We must agree with the trial court‘s conclusion that no showing was made of mistake, inadvertence, surprise, or excusable neglect. There was neglect of the appellant but it was not excusable.
Appellant contends that the trial court abused its discretion in refusing to vacate the default judgment because appellant‘s attorney made an honest mistake of law, namely, Babcock‘s assumption that the federal court‘s order approving the petition of appellant in a Chapter X Bankruptcy Act Reorganization stayed all proceedings at law against appellant. Such order, however, stayed only proceedings to enforce liens against the debtor‘s property, bankruptcy and receivership proceedings, and mortgage foreclosures.
No costs are allowed.
MCNAMEE, J., concurs.
THOMPSON, J., concurring:
I concur, but wish specifically to direct attention to Canon 25 of the Canons of Professional Ethics.
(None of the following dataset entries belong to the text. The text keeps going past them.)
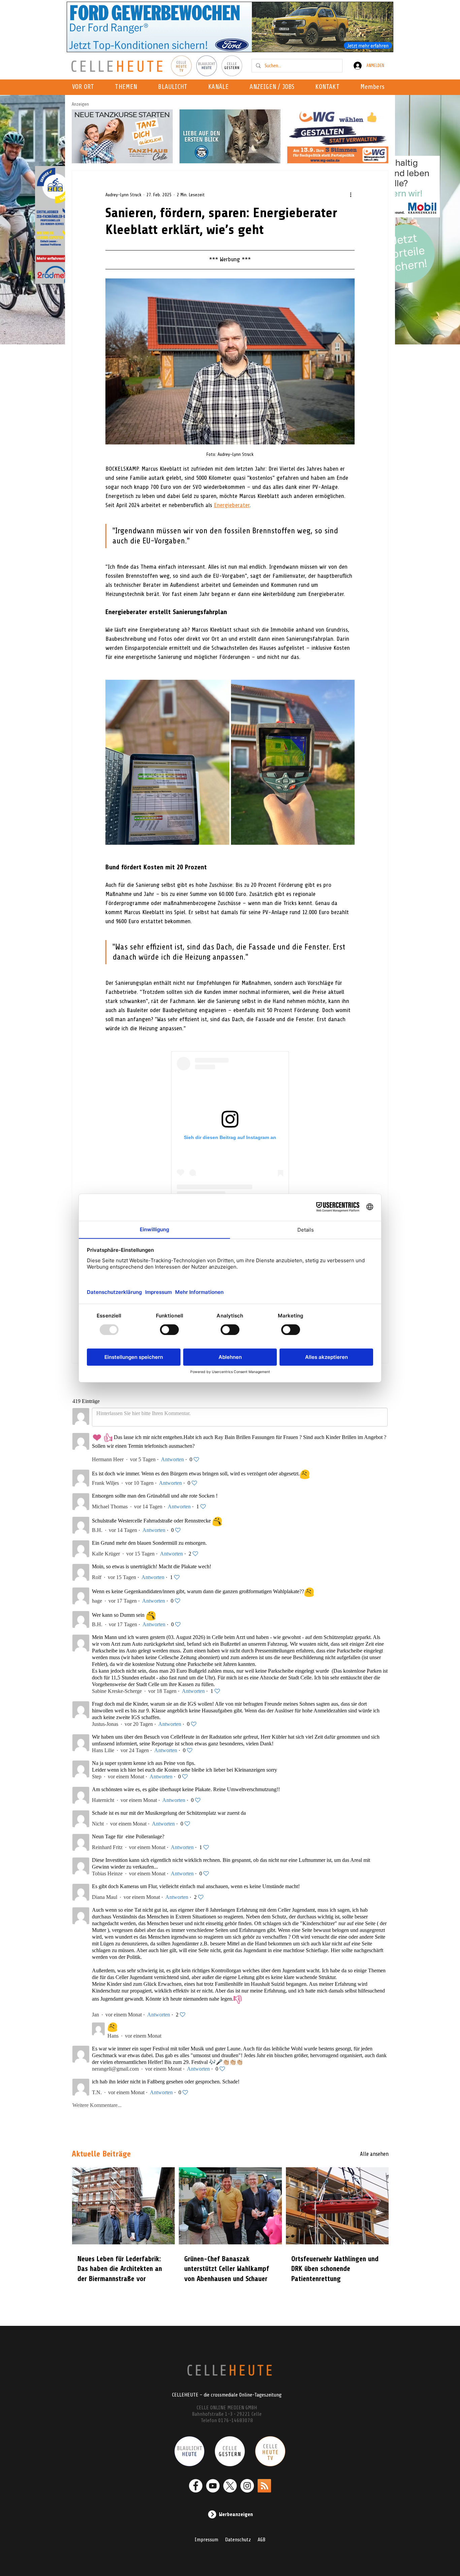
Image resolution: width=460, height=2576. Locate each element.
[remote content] (230, 1135)
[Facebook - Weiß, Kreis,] (195, 2486)
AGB (261, 2540)
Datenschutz (238, 2540)
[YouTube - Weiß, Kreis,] (213, 2486)
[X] (230, 2486)
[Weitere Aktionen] (351, 195)
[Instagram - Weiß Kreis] (247, 2486)
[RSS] (264, 2486)
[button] (220, 87)
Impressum (206, 2540)
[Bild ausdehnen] (167, 762)
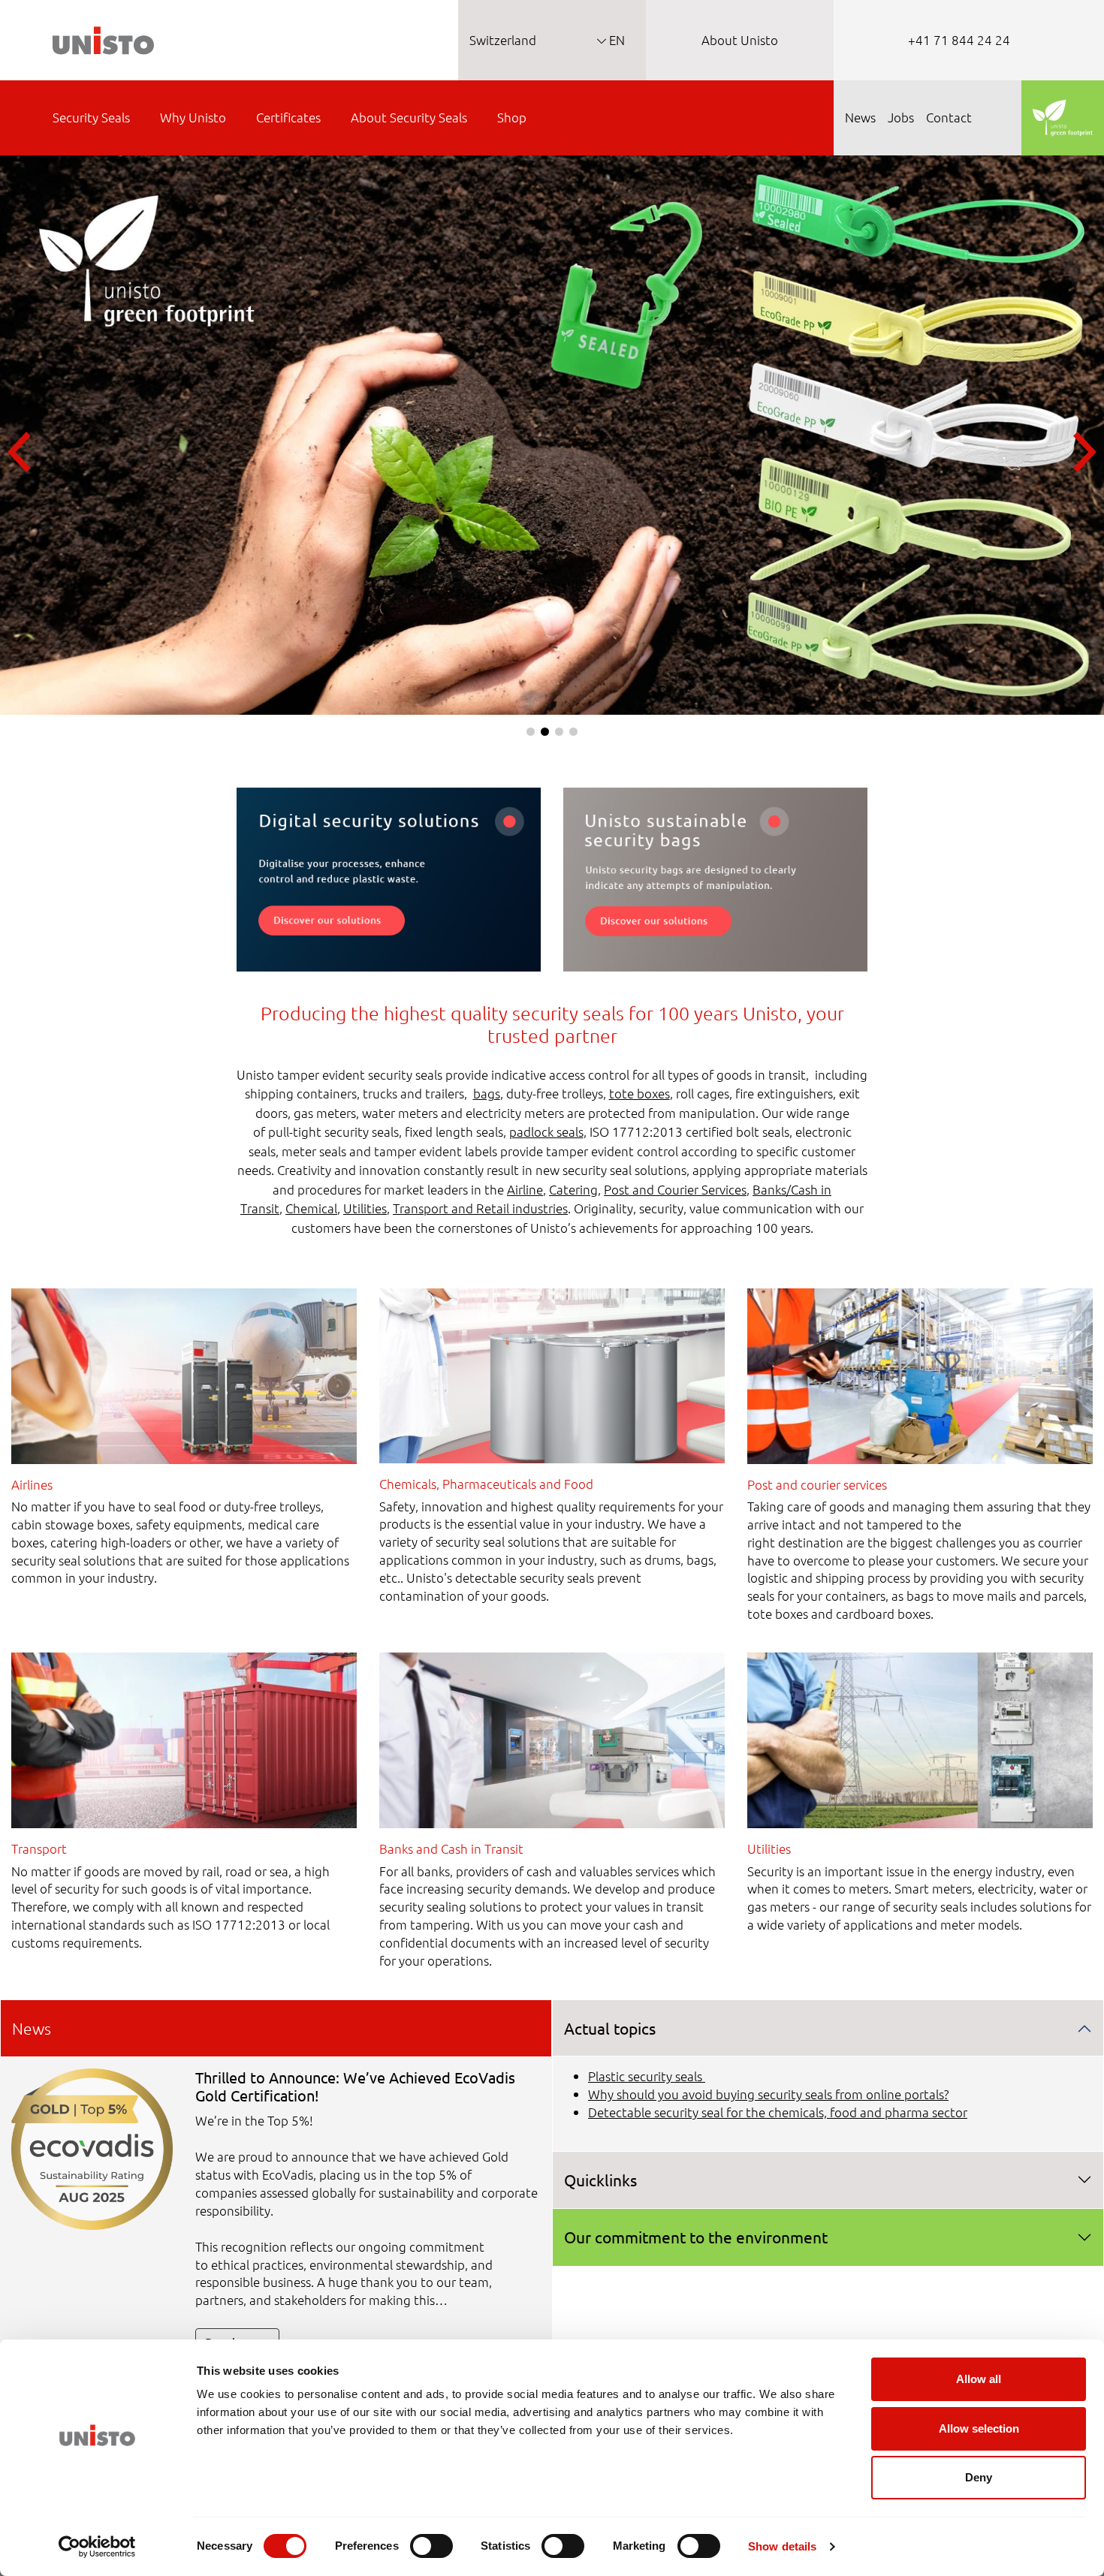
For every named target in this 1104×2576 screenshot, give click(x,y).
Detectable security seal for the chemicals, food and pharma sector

It reads in part: “A lawyer should not ignore known customs or practice of the Bar * * * even when the law permits, without giving timely notice to the opposing counsel.”1 It is the practice among members of the Nevada Bar for an attorney, who knows that a defaulting adverse party is represented by counsel in the pending case, to give notice of intention to have default entered. Twenty-one days after the defendant had been served with process, Mr. Martillaro was told (among other things) by Mr. Babcock that he (Babcock) had been engaged to represent the defendant. On that very day the defendant‘s default was entered without notice to Mr. Babcock. If the record on appeal could be read to show that Mr. Babcock relied upon the custom and practice referred to, I would not hesitate to find such reliance excusable. In such case, I would consider Hotel Last Frontier v. Frontier Properties, 79 Nev. 150, 380 P.2d 293, sufficiently on point to be controlling. However, the record before us does not show that Mr. Babcock failed to enter an appearance for the defendant because of an assumption that a default would not be entered without notice.